DIRECTIONS FOR THIS TASK:
Look below for the line containing "Click the 修改 edit icon in toolbar". Reproduce it and every line after it exactly, and nothing more.

THE RECORDS:
*** Begin section ***

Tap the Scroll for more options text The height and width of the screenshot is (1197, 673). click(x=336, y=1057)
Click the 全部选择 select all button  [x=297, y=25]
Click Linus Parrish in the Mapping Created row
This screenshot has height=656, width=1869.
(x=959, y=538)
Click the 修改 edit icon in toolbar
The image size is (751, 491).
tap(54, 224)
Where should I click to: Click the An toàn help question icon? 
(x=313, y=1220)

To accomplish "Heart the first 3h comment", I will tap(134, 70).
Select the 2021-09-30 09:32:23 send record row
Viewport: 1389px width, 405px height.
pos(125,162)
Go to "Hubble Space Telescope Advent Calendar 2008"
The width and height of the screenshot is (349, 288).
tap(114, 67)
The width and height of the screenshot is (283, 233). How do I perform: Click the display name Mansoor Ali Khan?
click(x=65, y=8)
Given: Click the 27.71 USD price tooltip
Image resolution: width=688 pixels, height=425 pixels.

*** End section ***

ANSWER:
Click the 修改 edit icon in toolbar
The image size is (751, 491).
tap(54, 224)
Where should I click to: Click the An toàn help question icon? 
(x=313, y=1220)

To accomplish "Heart the first 3h comment", I will tap(134, 70).
Select the 2021-09-30 09:32:23 send record row
Viewport: 1389px width, 405px height.
pos(125,162)
Go to "Hubble Space Telescope Advent Calendar 2008"
The width and height of the screenshot is (349, 288).
tap(114, 67)
The width and height of the screenshot is (283, 233). How do I perform: Click the display name Mansoor Ali Khan?
click(x=65, y=8)
Given: Click the 27.71 USD price tooltip
Image resolution: width=688 pixels, height=425 pixels.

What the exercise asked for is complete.